I would first determine positively what tank odor you are experiencing. Give the gray tank a good cleaning. Fill it about a quarter full of fresh water. Add a good amount of bleach to kill any existing odors and to prevent any new odors. Leave the black tank as it is. If the smell continues, it will probably be the black tank. If it stops, it will be the gray tank. This will enable better troubleshooting.
I have experienced both odors in the cabin. The black tank odor was a bad seal on the water inlet to the toilet. I pulled the toilet and repaired the seal about a year ago and no tank odors still.
I at one point got a very bad gray tank odor. The odor was mostly due to temperature, the time in-between dumps and the lack of good odor control. I found that one of the drain line seals at the tank had dried out and because the pipe it serviced wasn't square to it, it began to leak odors and in some cases water. I replaced the seal with no additional odors in the cabin.

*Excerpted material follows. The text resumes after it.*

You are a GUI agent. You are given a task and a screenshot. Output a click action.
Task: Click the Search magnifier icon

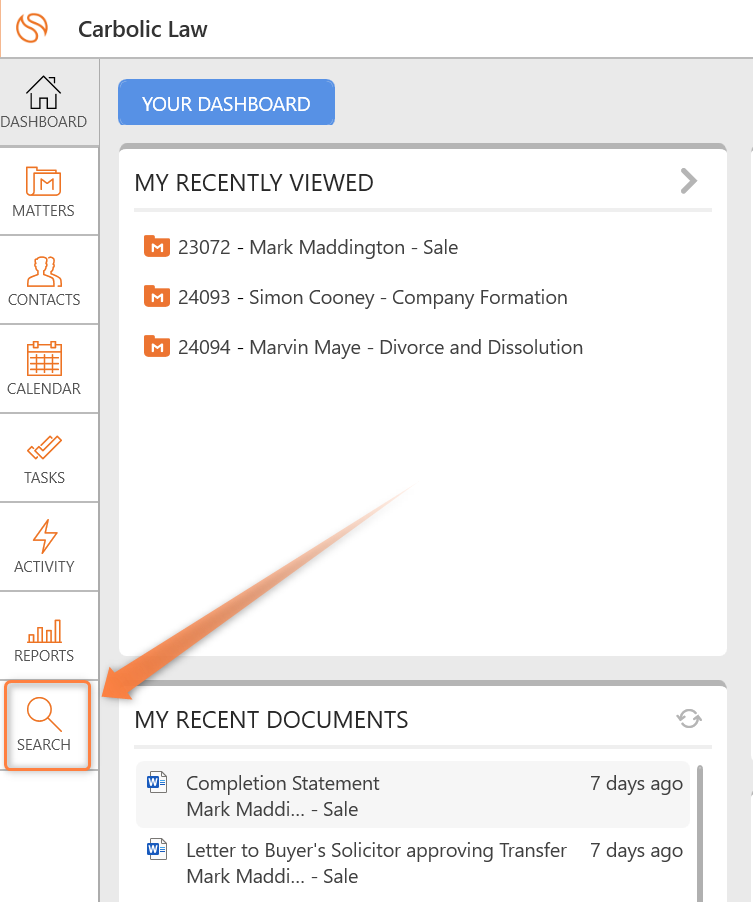pos(44,716)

Since then I discontinued the use of advertised tank additives. I wasn't happy with anything I tried unless I used 55 gallons of it. I currently use a mixture of granular laundry detergent and pool shock in the black tank and granular pool shock in the gray tank. Both have produced much better results with good savings in the pocketbook. The gray tank health has increased tremendously using the pool shock. The blue stuff would just mask the odor. Pool shock eliminates it when used properly, easily stored and cheap. The black water will always be foul and relies on good plumbing and venting. It takes too much additives to neutralize the tank. I find that the black water odor will be fairly well controlled initially but slowly gets to its normal foul odor and usually well before a dump.
If the odor turns out to be a gray tank odor, look closely in the plumbing areas in the area you suspect the smell is originating. Use your nose under sinks, inside cabinets where plumbing exists, remove any access panels to plumbing areas and have a whiff. The adavents are a possibility. Each plumbing drain will have a trap. Each trap will usually have an adavent to protect it. Those can usually be found near the trap as high above the trap as possible. The adavent is normally closed but will open when dumping the tank if the tank vent cannot keep up with the flow of water that is exiting during a dump. If a tank vent is exceeded without the adavent, the vacuum would suck the water out of the trap and until the water is replaced, the trap will allow odors into the cabin. In my unit, both the bath sink and the kitchen sink have the adavents in the cabinet below. They did not put one on the tub which I determined as another possible odor leakage from the gray tank. I since upgraded my vent so to avoid that problem and to be sure I always run the water in the tub after dumping to be sure water is in the trap. In order for the adavent to be bad, It would not be sealing properly under normal water usage. I have never heard of one going bad but it is possible.
Black water odors are much simpler to locate. The toilet is always a prime suspect. The bad seal on my water inlet took a little time to figure out. I began to notice that the odor was less if the toilet cover was down. The blade seal seemed fine. I took a whiff one morning at the water inlet and sure enough, it was coming from there. I did a complete service on the toilet and sealed up the water inlet.